● **Exercise directions**: Below are the records; copy every line in them that holds the string "will".

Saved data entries
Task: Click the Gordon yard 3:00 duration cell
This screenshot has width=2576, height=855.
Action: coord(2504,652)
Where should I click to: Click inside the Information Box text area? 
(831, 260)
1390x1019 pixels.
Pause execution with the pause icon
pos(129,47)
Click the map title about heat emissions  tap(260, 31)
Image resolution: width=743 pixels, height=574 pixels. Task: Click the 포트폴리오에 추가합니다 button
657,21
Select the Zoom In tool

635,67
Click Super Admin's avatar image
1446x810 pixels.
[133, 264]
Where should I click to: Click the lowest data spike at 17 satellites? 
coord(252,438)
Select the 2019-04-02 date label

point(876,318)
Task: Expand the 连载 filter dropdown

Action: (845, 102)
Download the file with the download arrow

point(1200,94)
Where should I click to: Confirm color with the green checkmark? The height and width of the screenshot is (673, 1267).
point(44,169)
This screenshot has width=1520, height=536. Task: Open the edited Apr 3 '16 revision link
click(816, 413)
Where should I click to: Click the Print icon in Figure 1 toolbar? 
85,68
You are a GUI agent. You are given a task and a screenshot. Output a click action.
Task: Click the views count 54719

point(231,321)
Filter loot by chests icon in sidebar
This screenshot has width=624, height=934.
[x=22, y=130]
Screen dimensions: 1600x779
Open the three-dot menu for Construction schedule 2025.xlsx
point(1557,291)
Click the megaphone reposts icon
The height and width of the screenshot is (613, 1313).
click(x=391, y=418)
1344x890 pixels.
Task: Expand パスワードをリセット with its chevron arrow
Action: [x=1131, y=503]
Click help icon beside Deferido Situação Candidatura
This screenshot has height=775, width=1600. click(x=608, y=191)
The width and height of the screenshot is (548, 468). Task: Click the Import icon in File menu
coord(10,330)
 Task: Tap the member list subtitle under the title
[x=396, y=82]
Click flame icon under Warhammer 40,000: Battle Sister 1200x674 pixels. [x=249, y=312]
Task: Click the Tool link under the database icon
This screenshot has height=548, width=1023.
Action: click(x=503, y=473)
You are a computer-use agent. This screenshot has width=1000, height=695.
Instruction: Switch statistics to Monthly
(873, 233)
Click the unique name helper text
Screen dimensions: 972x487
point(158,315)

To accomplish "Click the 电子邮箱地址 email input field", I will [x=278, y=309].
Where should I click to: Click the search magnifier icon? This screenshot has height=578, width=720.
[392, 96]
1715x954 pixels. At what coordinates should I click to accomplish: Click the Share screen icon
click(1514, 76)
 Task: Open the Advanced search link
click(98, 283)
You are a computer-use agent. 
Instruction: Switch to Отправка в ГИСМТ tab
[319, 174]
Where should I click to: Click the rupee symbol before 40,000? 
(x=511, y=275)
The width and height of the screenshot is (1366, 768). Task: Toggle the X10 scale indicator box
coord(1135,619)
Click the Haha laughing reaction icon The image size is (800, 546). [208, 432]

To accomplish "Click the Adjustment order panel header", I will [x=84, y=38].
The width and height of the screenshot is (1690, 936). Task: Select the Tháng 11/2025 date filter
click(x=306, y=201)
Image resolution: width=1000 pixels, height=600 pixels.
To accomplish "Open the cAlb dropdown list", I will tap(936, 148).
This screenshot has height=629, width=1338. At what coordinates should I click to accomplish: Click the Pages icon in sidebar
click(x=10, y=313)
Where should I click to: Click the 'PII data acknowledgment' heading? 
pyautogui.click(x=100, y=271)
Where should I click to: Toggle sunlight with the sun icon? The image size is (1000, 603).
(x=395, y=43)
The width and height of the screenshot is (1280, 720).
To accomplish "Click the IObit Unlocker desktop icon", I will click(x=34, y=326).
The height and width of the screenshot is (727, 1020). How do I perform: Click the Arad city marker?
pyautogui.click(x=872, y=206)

● **Exercise solution**:
To accomplish "Click the 电子邮箱地址 email input field", I will [x=278, y=309].
To accomplish "Click the Adjustment order panel header", I will [x=84, y=38].
To accomplish "Open the cAlb dropdown list", I will tap(936, 148).
To accomplish "Click the IObit Unlocker desktop icon", I will click(x=34, y=326).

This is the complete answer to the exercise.